After showing a continuous growth in transaction volumes since the recession, the UK registered a fall of 9% in the fourth quarter, perhaps suggesting a change of emphasis by purchasers. That was more than compensated by dramatic rises in France (up 49% over the quarter) and Germany (up 45% over the quarter). The largest growth was recorded in the smaller or more peripheral markets, clearly indicating that investors are broadening their horizons, although it should not necessarily be seen as implying that there is an acceptance (or at least an acknowledgement) of greater risks - the properties involved are, from the reported transactions, prime or core. We do not believe that these shifts reflect a change in investor geographic preferences. Rather, the perceived attractiveness of the security offered to risk-averse investors by long-leased properties let to low-risk tenants has not abated and has possibly increased - but the availability is limited in any one market. Nevertheless, domestic investors dominate in most markets, a reversal of the relative positions in the boom, signifying that pricing inefficiencies are greater in this phase of the cycle.

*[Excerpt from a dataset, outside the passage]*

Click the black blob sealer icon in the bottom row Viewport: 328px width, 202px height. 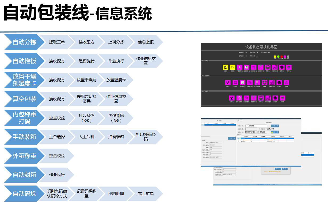(275, 98)
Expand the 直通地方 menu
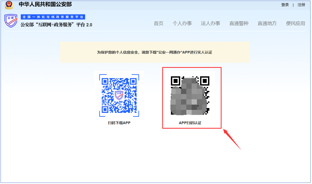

Note 1: Eurostat Flash Estimate, 1/2011, 4 January 2011.
Note 2: Source: DTZ; Based on actual figures for all countries and grossed-up estimates for Germany and The Netherlands.
Outlook for 2011
The effects of the austerity programmes will obviously vary between countries, but they will all produce one common effect - a squeeze on net disposable income. It will be a tough year for both households and governments. With unemployment only generally marginally below the recessionary peaks, social security payments will still represent a large part of government outgoings, and it is only corporate taxes that are likely to show growth.
In that environment, property will struggle to provide the rental value growth that is needed if capital values are to grow. Prime yields are generally below their long-term averages and have, theoretically, little capacity for further falls, although investors' risk aversion may still encourage them to compete and drive yields still lower in the short-term.
Prime property may look overpriced to traditional property investors (those who factor in growth), but the prices will be supported for the next one-to-two years as risk averse investors remain willing to take security in place of returns (i.e. their risk premium will remain low). The upward movement of sovereign and corporate bond yields is the largest risk facing investors. In large part, that is linked to the integrity of the eurozone and, although we believe that this will not be resolved for at least the next year, we believe that at least all sovereign debt will remain underwritten by the EU.
Short-term outlook for retail
In Europe the prime retail sector is expected to underperform both offices and industrial as demand for retail space is expected to remain subdued in 2011, with occupiers cautious about new expansionary plans.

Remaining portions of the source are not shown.